* [What you should do] The material below holds a span beginning at the line with "Uncheck 'Exibir HUDs" and ending at the line with "Image resolution: width=498". Quote that span exactly, both ends included, and only that span.

* [Excerpted records]
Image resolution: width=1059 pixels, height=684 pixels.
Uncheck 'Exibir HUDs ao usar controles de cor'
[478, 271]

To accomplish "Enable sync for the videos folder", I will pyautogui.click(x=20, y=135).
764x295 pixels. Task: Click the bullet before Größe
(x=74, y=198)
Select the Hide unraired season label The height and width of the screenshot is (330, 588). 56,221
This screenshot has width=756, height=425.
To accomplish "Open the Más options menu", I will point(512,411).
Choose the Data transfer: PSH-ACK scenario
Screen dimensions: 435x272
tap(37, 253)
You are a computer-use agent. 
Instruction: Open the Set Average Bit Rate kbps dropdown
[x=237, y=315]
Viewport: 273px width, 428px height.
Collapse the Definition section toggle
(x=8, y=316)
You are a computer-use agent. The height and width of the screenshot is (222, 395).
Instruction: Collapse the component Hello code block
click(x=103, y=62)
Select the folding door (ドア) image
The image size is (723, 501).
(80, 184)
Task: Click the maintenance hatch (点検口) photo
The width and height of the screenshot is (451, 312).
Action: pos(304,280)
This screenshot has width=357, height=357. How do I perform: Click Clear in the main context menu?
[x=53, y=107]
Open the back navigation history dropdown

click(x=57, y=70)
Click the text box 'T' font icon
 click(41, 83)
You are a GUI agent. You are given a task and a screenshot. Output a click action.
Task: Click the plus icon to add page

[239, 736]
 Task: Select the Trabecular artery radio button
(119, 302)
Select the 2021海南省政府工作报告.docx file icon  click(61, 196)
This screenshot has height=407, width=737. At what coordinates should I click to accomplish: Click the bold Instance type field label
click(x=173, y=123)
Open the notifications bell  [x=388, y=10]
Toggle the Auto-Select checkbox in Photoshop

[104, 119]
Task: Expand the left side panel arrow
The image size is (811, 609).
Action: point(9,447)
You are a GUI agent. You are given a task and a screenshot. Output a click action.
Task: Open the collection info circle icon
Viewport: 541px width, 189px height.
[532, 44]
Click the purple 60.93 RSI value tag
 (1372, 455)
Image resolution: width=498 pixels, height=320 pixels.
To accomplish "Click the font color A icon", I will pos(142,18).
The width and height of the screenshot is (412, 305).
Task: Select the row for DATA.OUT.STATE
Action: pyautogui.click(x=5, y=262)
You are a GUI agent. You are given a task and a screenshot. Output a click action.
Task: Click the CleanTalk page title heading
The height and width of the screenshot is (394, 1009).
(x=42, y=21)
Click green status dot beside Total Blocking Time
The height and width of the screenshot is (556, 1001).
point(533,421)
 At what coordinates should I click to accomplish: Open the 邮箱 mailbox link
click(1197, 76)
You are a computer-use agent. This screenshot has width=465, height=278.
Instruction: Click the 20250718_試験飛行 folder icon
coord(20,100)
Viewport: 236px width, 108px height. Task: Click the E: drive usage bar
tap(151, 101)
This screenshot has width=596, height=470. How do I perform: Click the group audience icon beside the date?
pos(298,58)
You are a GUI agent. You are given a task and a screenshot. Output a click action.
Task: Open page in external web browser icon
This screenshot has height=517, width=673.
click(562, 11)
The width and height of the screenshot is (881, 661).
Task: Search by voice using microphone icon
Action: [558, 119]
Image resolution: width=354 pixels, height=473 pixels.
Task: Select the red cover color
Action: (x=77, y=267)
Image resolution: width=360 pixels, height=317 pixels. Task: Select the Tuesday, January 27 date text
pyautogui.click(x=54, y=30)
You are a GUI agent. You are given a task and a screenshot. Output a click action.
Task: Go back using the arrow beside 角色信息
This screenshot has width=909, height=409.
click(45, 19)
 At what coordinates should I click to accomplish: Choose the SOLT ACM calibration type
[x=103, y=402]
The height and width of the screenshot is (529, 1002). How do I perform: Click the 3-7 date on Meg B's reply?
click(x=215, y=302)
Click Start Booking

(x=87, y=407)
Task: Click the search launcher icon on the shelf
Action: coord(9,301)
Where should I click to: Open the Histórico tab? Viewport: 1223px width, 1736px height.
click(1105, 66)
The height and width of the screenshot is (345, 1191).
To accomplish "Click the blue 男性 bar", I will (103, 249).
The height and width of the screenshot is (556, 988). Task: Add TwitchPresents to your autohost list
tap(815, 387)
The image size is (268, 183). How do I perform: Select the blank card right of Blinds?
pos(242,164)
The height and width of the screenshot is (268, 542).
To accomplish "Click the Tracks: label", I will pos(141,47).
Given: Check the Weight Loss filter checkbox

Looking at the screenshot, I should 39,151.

* [Expected answer]
Uncheck 'Exibir HUDs ao usar controles de cor'
[478, 271]

To accomplish "Enable sync for the videos folder", I will pyautogui.click(x=20, y=135).
764x295 pixels. Task: Click the bullet before Größe
(x=74, y=198)
Select the Hide unraired season label The height and width of the screenshot is (330, 588). 56,221
This screenshot has width=756, height=425.
To accomplish "Open the Más options menu", I will point(512,411).
Choose the Data transfer: PSH-ACK scenario
Screen dimensions: 435x272
tap(37, 253)
You are a computer-use agent. 
Instruction: Open the Set Average Bit Rate kbps dropdown
[x=237, y=315]
Viewport: 273px width, 428px height.
Collapse the Definition section toggle
(x=8, y=316)
You are a computer-use agent. The height and width of the screenshot is (222, 395).
Instruction: Collapse the component Hello code block
click(x=103, y=62)
Select the folding door (ドア) image
The image size is (723, 501).
(80, 184)
Task: Click the maintenance hatch (点検口) photo
The width and height of the screenshot is (451, 312).
Action: pos(304,280)
This screenshot has width=357, height=357. How do I perform: Click Clear in the main context menu?
[x=53, y=107]
Open the back navigation history dropdown

click(x=57, y=70)
Click the text box 'T' font icon
 click(41, 83)
You are a GUI agent. You are given a task and a screenshot. Output a click action.
Task: Click the plus icon to add page

[239, 736]
 Task: Select the Trabecular artery radio button
(119, 302)
Select the 2021海南省政府工作报告.docx file icon  click(61, 196)
This screenshot has height=407, width=737. At what coordinates should I click to accomplish: Click the bold Instance type field label
click(x=173, y=123)
Open the notifications bell  [x=388, y=10]
Toggle the Auto-Select checkbox in Photoshop

[104, 119]
Task: Expand the left side panel arrow
The image size is (811, 609).
Action: point(9,447)
You are a GUI agent. You are given a task and a screenshot. Output a click action.
Task: Open the collection info circle icon
Viewport: 541px width, 189px height.
[532, 44]
Click the purple 60.93 RSI value tag
 (1372, 455)
Image resolution: width=498 pixels, height=320 pixels.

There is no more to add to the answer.